Amanda: Letters for Creatives is a heart to heart exercise where a brand builder can talk to other brand builders about the process of – you guessed it – branding. Fearlessness. Confidence. Taking on new work. Juggling it all. She approaches each topic with thoughtfulness and tact, and encourages her community to talk to her about what’s on their minds so she can learn and help them.
Amanda: Let’s dig into the real meat of our conversation. So something I love that you put out – it reminds me of Seth Godin thought nuggets – Letters for Creatives. They’re gut checks to get people thinking, always re-evaluating their processes, which is awesome, we always need to do that. The posts and letters that you write come from your own experience running Braid. Who do you envision when you are writing those? Who are you talking to? Who’s soul are you trying to reach?

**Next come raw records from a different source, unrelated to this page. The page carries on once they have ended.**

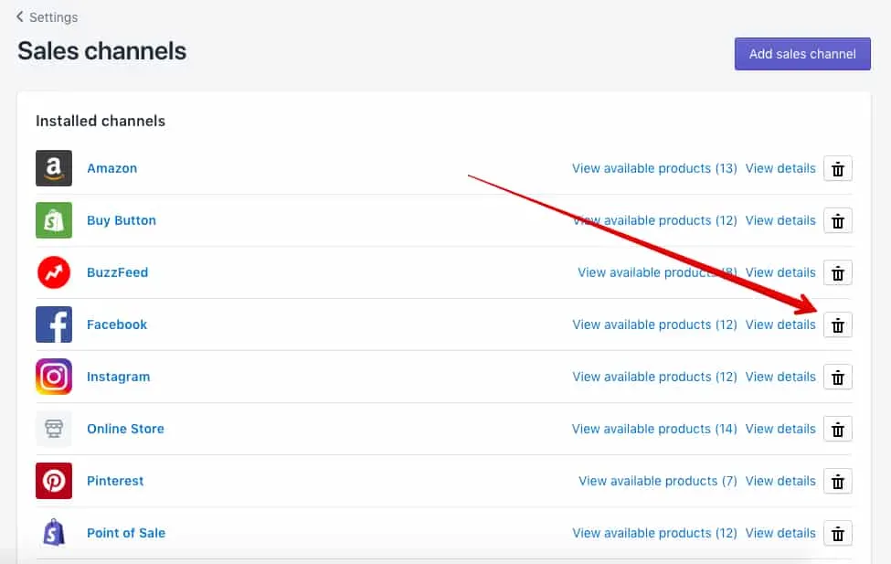The width and height of the screenshot is (891, 564).
Task: Click the Pinterest channel logo
Action: pos(53,481)
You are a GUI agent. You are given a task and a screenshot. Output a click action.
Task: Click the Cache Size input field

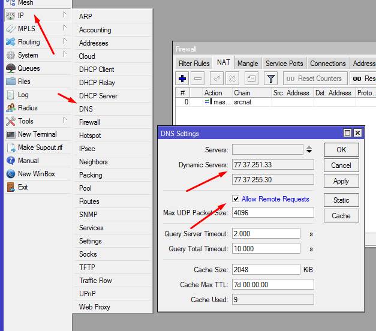click(x=266, y=270)
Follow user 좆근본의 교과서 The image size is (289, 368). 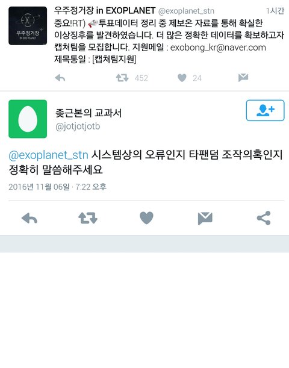(x=265, y=110)
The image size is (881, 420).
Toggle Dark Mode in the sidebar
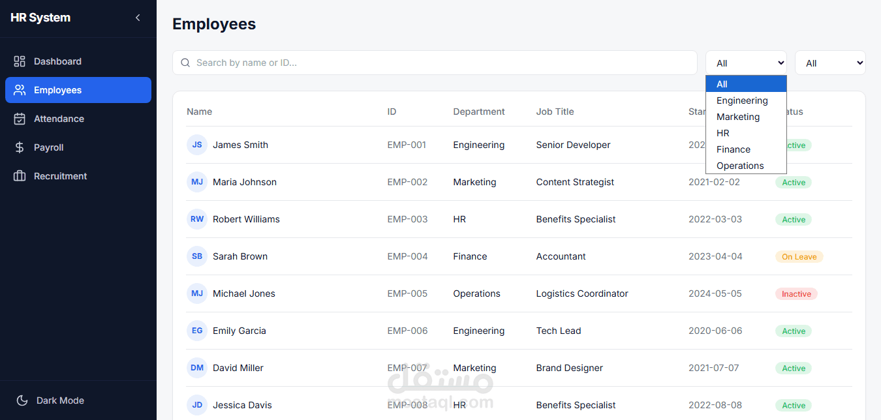click(x=60, y=400)
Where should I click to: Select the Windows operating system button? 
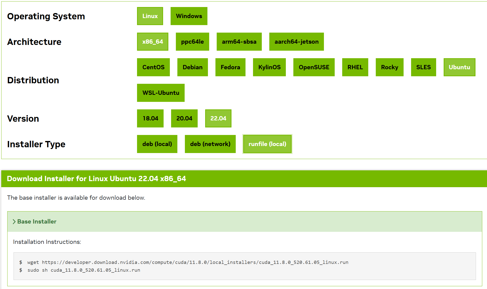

Kathleen: Right. So I started the Letters for Creatives as an email to your inbox, “Let’s get real. Let’s have a conversation. You can hit reply and talk to me.” Because I feel like my blog posts over at Braid were getting very – I mean they’re good, they’re meaty – but they were losing some of the personality that I love sharing, for example in my own personal blog posts over at andkathleen.com. So I wanted to start Letters for Creatives as a way to share the behind the scenes of my own journey and building this business that is Braid Creative, but still offering lots of tips and advice because I always want to be helpful. I never want to be entirely self-indulgent, which I usually don’t think about but it’s something that my sister is far more concerned about. And my sister is my business partner, if I haven’t said that already. So we write these letters and they definitely come from our own experience of running Braid. I envision speaking to a young creative who’s starting their business, or an established creative who’s still at a day job maybe and thinking about quitting their job. I always imagine someone reading my letter on their lunch break at their job and being like, “I want to do this thing!”
Amanda: Yes! That’s been my whole year.
Kathleen: So I was speaking to you!
Amanda: Yes, you were! You were, thats why I love you so much!
Kathleen: I love it when people reply and say, “Oh my god, you are in my head. How did you know exactly what I was thinking? This landed in my inbox just at the right time.” I love that kind of synchronicity. But I’d say more than anything I write – I mean this is going to sound a little selfish – but I write for myself. I love writing and I love expressing myself in that way. And I love being invited into someone’s inbox. I feel like email inboxes are a sacred space. So I never want my newsletter to be so huge that I’m flooding peoples’ inboxes with unnecessary content. Does that make sense?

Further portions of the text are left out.